Des gens venaient dans les tranchées, on leur disait distinctement, mais doucement : « Rang-eez-vou-ous par numéros » – « Rang-eez-vou-ous deux par deux ». Quelqu’un traçait d’une écriture bien nette : « 1 000 – 2 000 – 100 000 baïonnettes » ; il était facile de compter ces rangées d’unités d’acier acérées qui se dressaient, la pointe en l’air : là-bas, sous les baïonnettes, quelque chose remuait, gémissait, se signait, mais les baïonnettes elles-mêmes dressaient pareillement leurs pointes noires. Bien pratiques pour y enfiler des corps qui craquent, à l’instar de boules sur les tiges d’un boulier. Du matin au soir (à présent, on sentait si nettement que les journées avaient 86 400 secondes terriblement longues et que chacune brandissait un zéro au-dessus de votre vie), quelqu’un, tel ou untel, tapi derrière, comptait les hommes : un coup de feu – un coup de feu – un coup de feu. Il en perdait le compte. Il secouait son boulier : une rafale. Et il se remettait à compter : un coup de feu – un coup de feu – un coup de feu. Et, dans un claquement de boulier, une colonne de chiffres vêtus de drap gris – comme la mine du crayon – était rayée de la terre. Les chiffres tués se laissaient docilement allonger sous le drap vert des champs hérissés d’herbes.

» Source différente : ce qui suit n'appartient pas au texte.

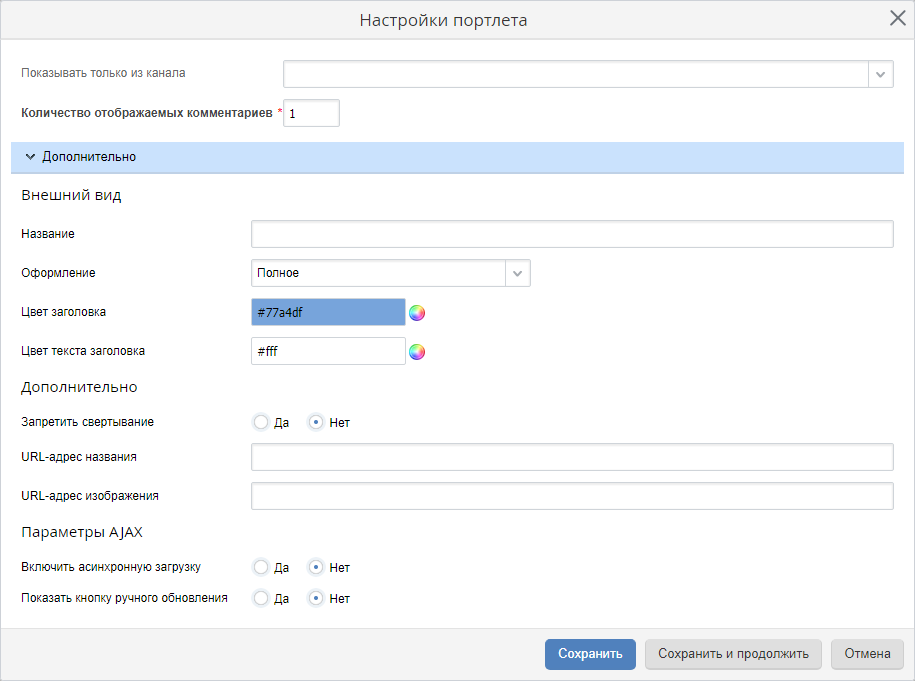
Task: Select Нет for Включить асинхронную загрузку
Action: (316, 567)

Un jour, je crus apercevoir Untel. En fin d’après-midi, on avait amené des renforts : des moujiks débonnaires débordants de santé. Ils murmuraient, ils soupiraient : « Sainte Vierge ! » Tintement de gourdes, claquement de culasses. Une auto vrombit : « Rangez-vous par numéros…»
— Quel régiment ? entendit-on une voix douce, mais ferme dans le noir.

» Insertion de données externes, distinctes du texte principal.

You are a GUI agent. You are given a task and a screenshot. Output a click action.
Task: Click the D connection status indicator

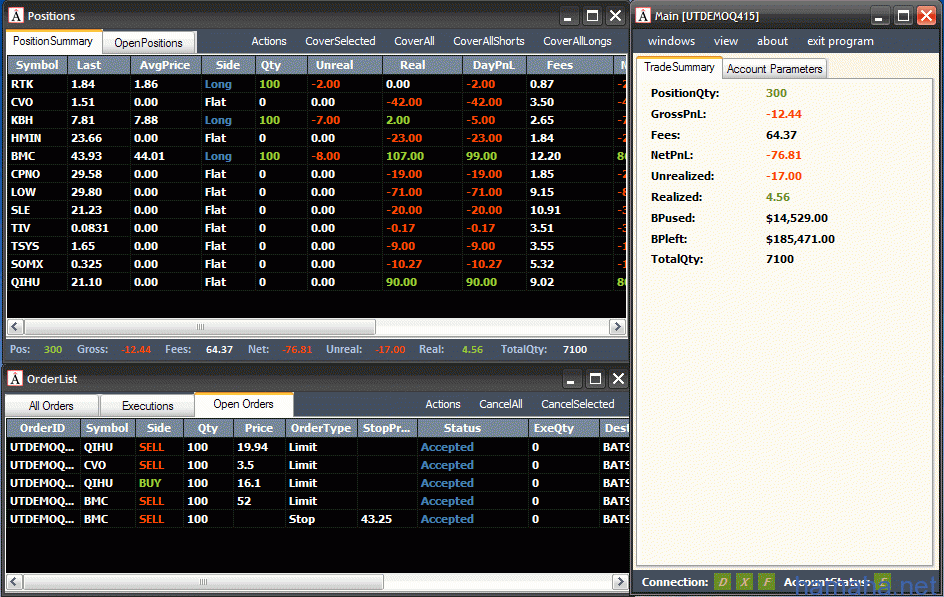tap(723, 582)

— Régiment de tirailleurs n° 178.
— Combien de baïonnettes ?
— 2 060.
— Bon. Je veux voir le commandant.
Des voix étouffées provenaient de l’auto : « Attaquez à 4 heures 30. Le secteur compris entre la hauteur 171 et la hauteur 93. Ne pas ménager…»
— Mais, ex’lence…
— Disposez ! – et les roues de la voiture s’éloignèrent dans un crissement doux, mais net sur le sable.
Encore des milliers de secondes. La révolution.
Où était Untel ? Sans doute, sous la couverture d’un manuel ; dans la clandestinité. Il passait ses nuits tantôt au numéro 1 001, tantôt au 666. Il avait peur qu’on le déniche, qu’on perquisitionne chez lui, qu’on lui confisque tous ses chiffres.
Soudain… – mais ce ne fut qu’une demi-rencontre.
Un jour, je me tenais avec d’autres gens devant une porte entrouverte, en attendant d’être reçu par une personne dont un seul paraphe gris fait au crayon pouvait apporter une solution à ma vie : c’était pour elle aussi facile que de résoudre le problème n° tant dans un manuel d’école primaire. Je n’obtins pas de rendez-vous, mais j’entraperçus, comme d’autres d’ailleurs, dans la fente étroite, les lunettes bleues, le costume gris décati et la barbiche en pointe au poil dru. Derrière la porte, une voix nette et régulière martela : « Vous êtes rayé des listes, camarade, je ne peux rien pour vous… Au suivant ! » La porte se referma.
Tôt ou tard, nous nous rencontrerons. Pour la dernière fois. Je me souviens de son « au revoir ». Et alors, l’un de nous disparaîtra.